There are so many words I have not said.
There is a graveyard of words I store somewhere in the space that encompasses me, buried several corpses deep. Words I couldn’t say. Words I should have said but didn’t. Words that risk and words that respect and words that choke in a throat habituated to silence.
I think these words I do not say. Sometimes I think them over and over again. I think about their vulnerability. I think about what they’re in response to. I think, “Is this person insensitive? Am I too sensitive? We’re acting like everything is fine and normal. Are this other person’s words and actions actually fine and normal? Would most people not have the reaction I’m having?”
It’s so easy to forget that at a certain point, those questions lose their significance. This is not about labels. This is not about unwinding the precise reasons, the why’s and the chain of events and the correct place to lay the blame.

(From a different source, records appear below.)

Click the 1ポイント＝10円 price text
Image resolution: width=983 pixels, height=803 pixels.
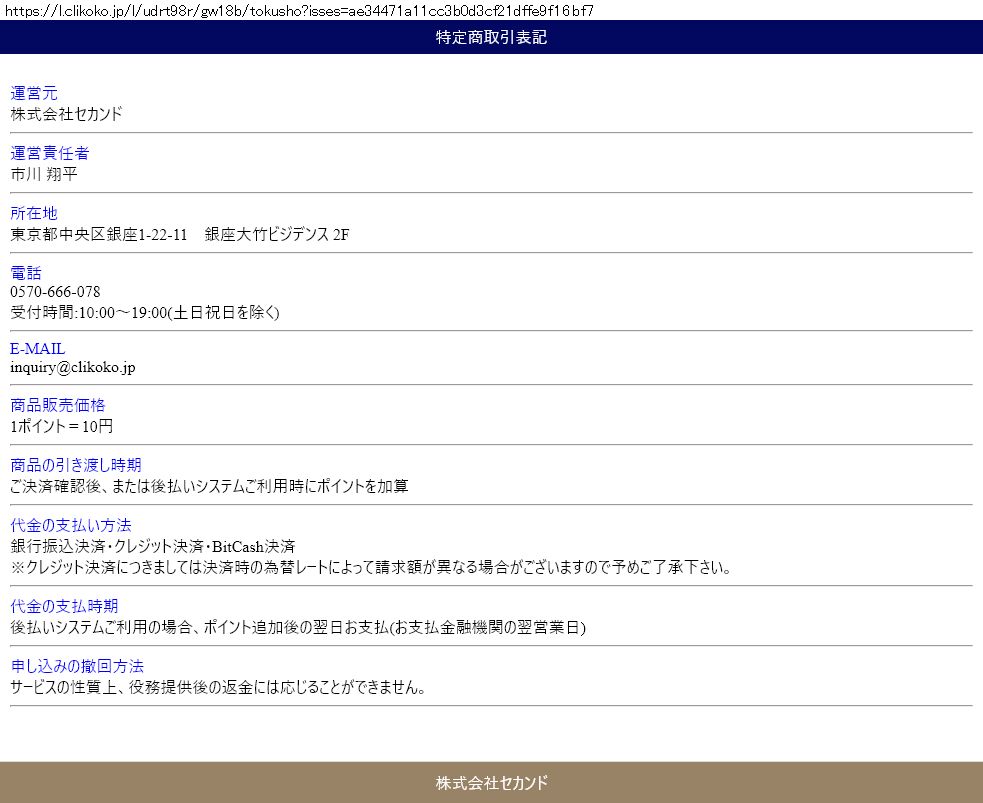coord(62,427)
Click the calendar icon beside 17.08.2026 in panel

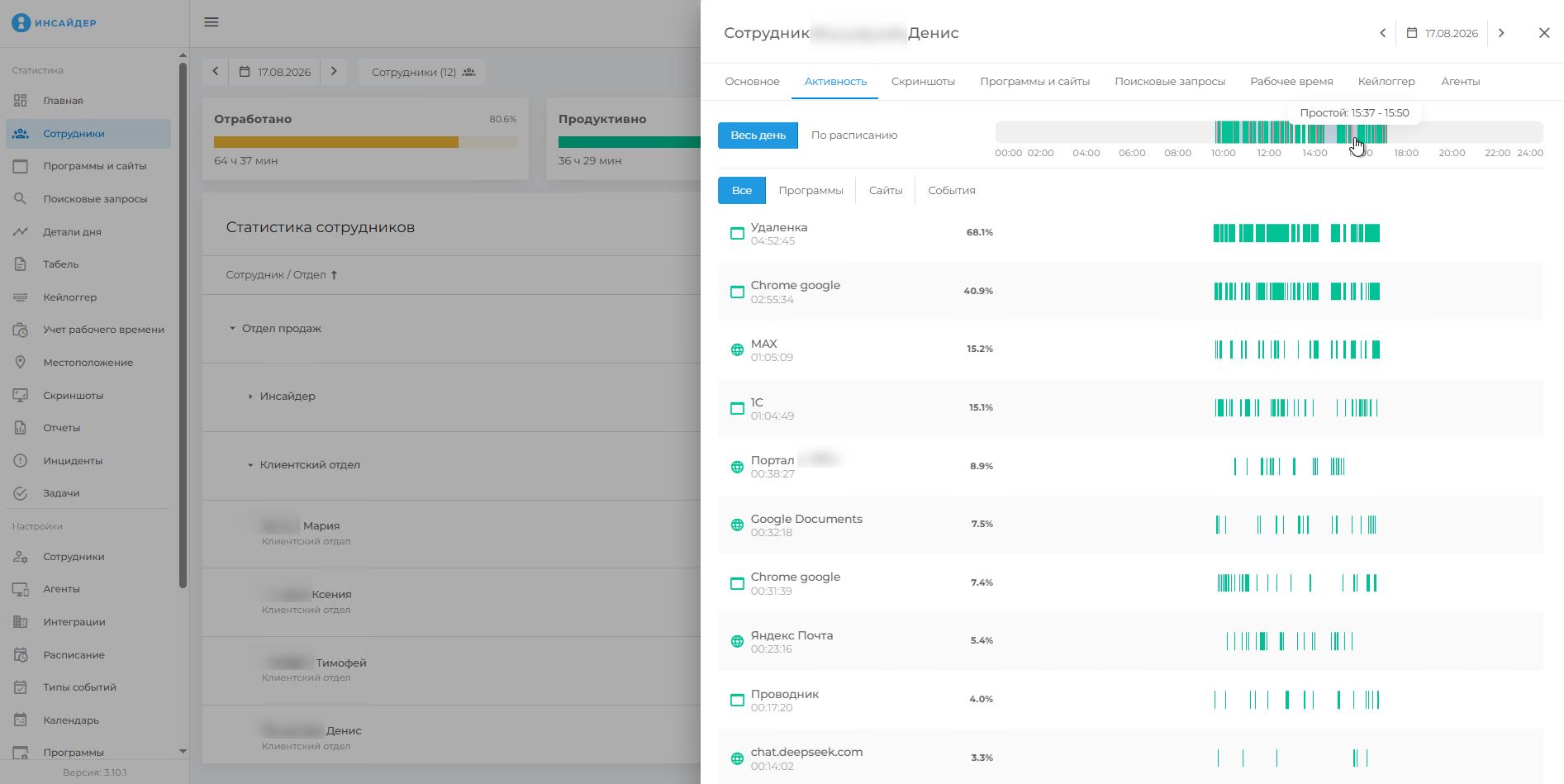coord(1412,33)
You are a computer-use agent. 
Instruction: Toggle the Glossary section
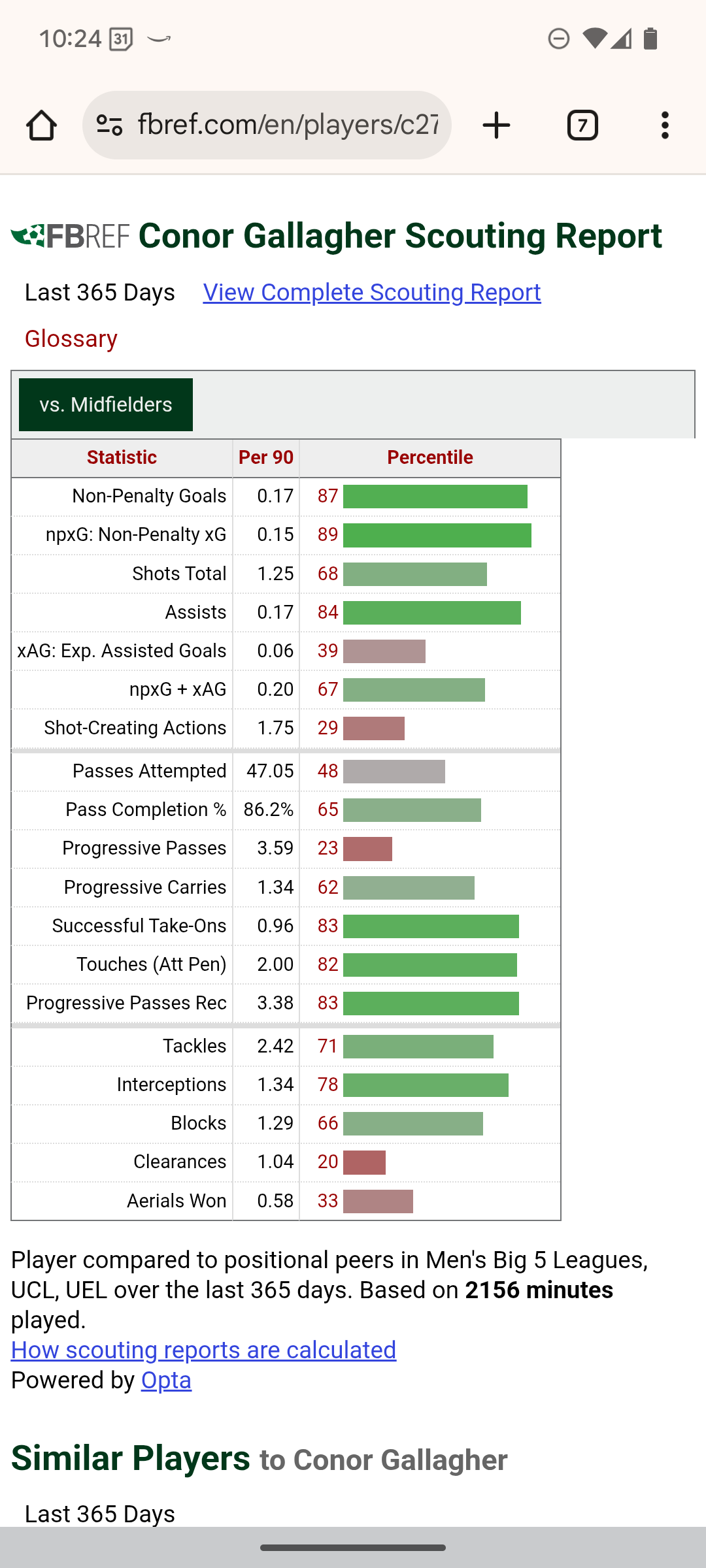(71, 339)
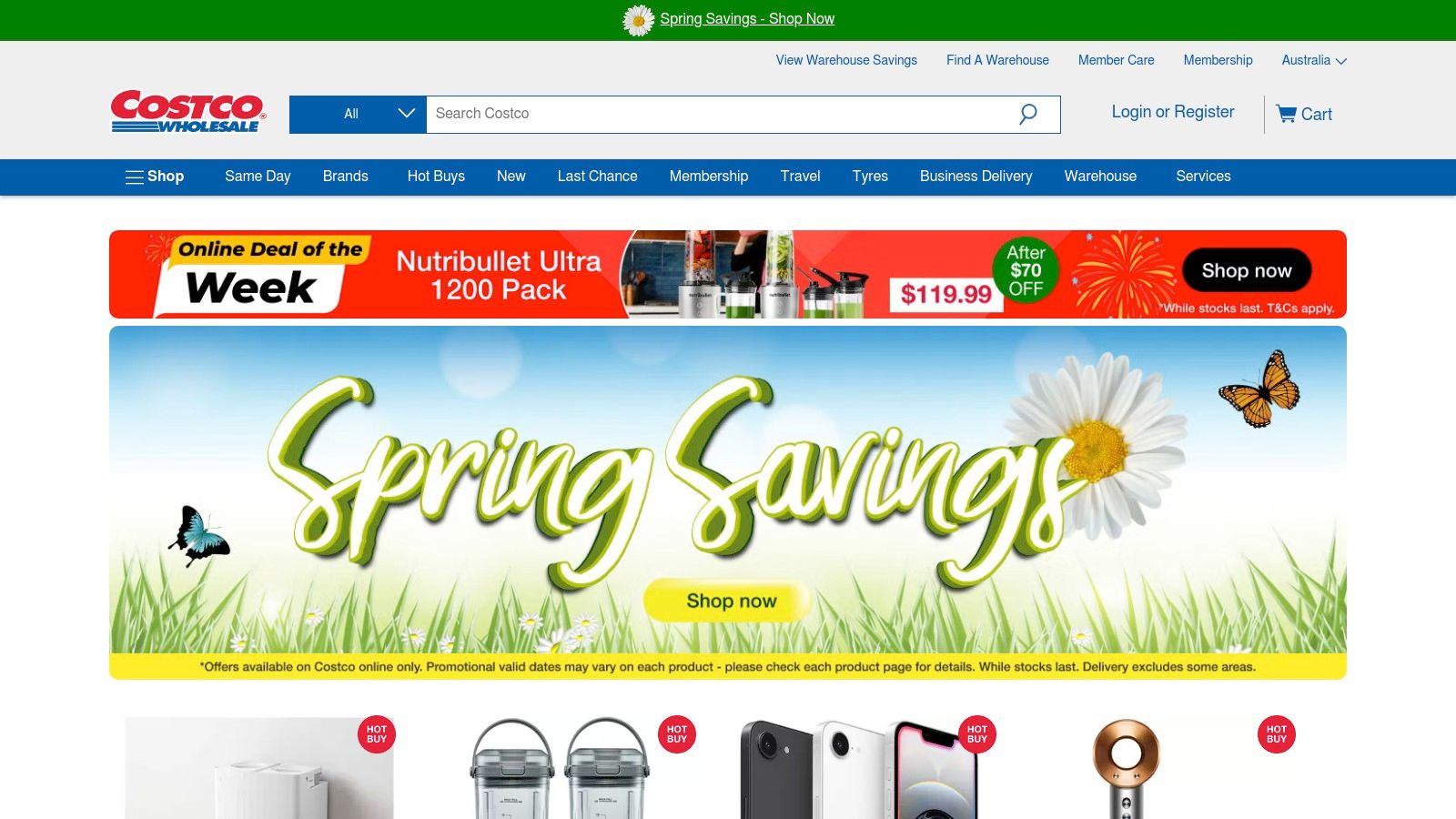Click the daisy icon in green banner

pos(638,19)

Blame doesn’t repair anything.
No, this is about hurt. It is about swallowing it down and hoping I can hide it in a dark enough place it will almost be as if it never existed. It is about refusing to shatter the peaceful object that can be the two of us. It’s the fear of leaving the painful limbo for something worse. Maybe even someplace where you and I no longer exist as you and I.
It keeps you a few football fields at least from where I stand. Maybe with you way over there I’ll feel better. Maybe if I don’t tell you about the hurt, I can prevent it from growing if you ignore what I have to say.
It doesn’t work.
And so I think about transformation. What is the alchemy of turning the hurt into something like self-love? Let me test and tinker, let me write down a precise script of process and ingredients, let me join the ranks of the masters who have already perfected this art.

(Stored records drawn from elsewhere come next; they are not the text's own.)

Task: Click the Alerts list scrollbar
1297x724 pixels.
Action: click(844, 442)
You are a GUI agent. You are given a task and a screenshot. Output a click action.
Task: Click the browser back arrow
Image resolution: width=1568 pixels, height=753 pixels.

The question becomes not “Why am I like this?” or “How can I not be like this?” but rather “I am like this, so knowing that is true, how can I best be happy and cared for?”
The response becomes not “Swallow it down, and pretend it never happened” but rather “Let’s talk about this hurt and see how you and I can communicate.”

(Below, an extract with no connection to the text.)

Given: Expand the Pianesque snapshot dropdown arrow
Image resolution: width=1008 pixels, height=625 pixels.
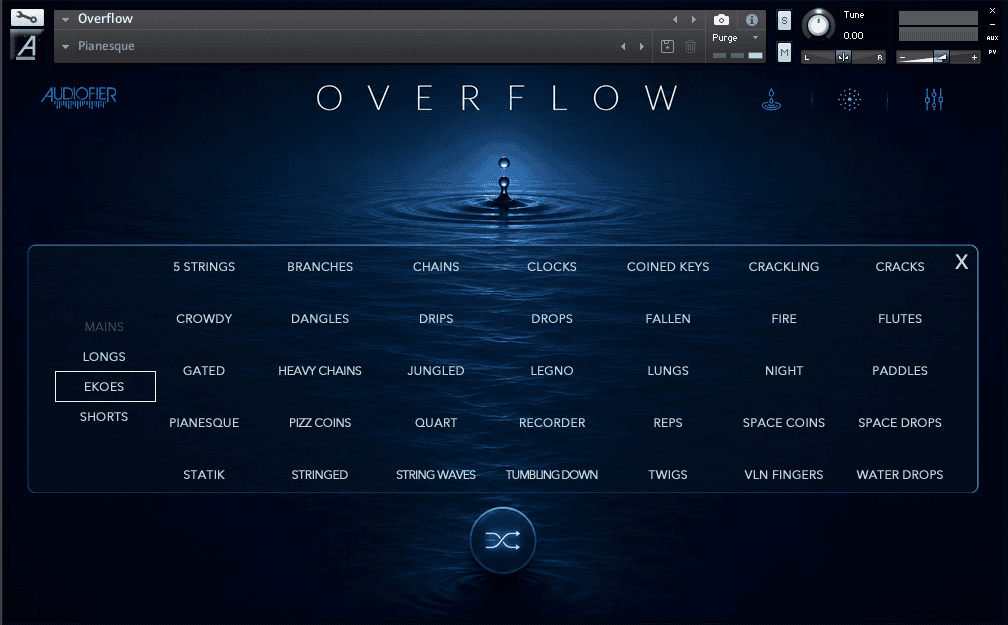Looking at the screenshot, I should coord(65,46).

And if that communication is unfortunate and the hurt is not acknowledged? Especially if this is a pattern of interaction or a newer connection? The response becomes not “What’s wrong with me?” but rather “Perhaps I don’t want to spend much time with this person in future.”
Which, of course, can sometimes hurt like hell, but it’s the pain of the Band-Aid being ripped off. The wound was already there.
Meanwhile, I don’t want you to know who I am. My words reveal me. They let you know I am not a statue of joy and granite but a human of flesh and bone, tears and sweat, idiosyncrasies and flaws.
The whisper inside becomes not “I will never be perfect” but rather “I am enough.”
I believe it is better for the words to be spoken. It is only then we can learn each other.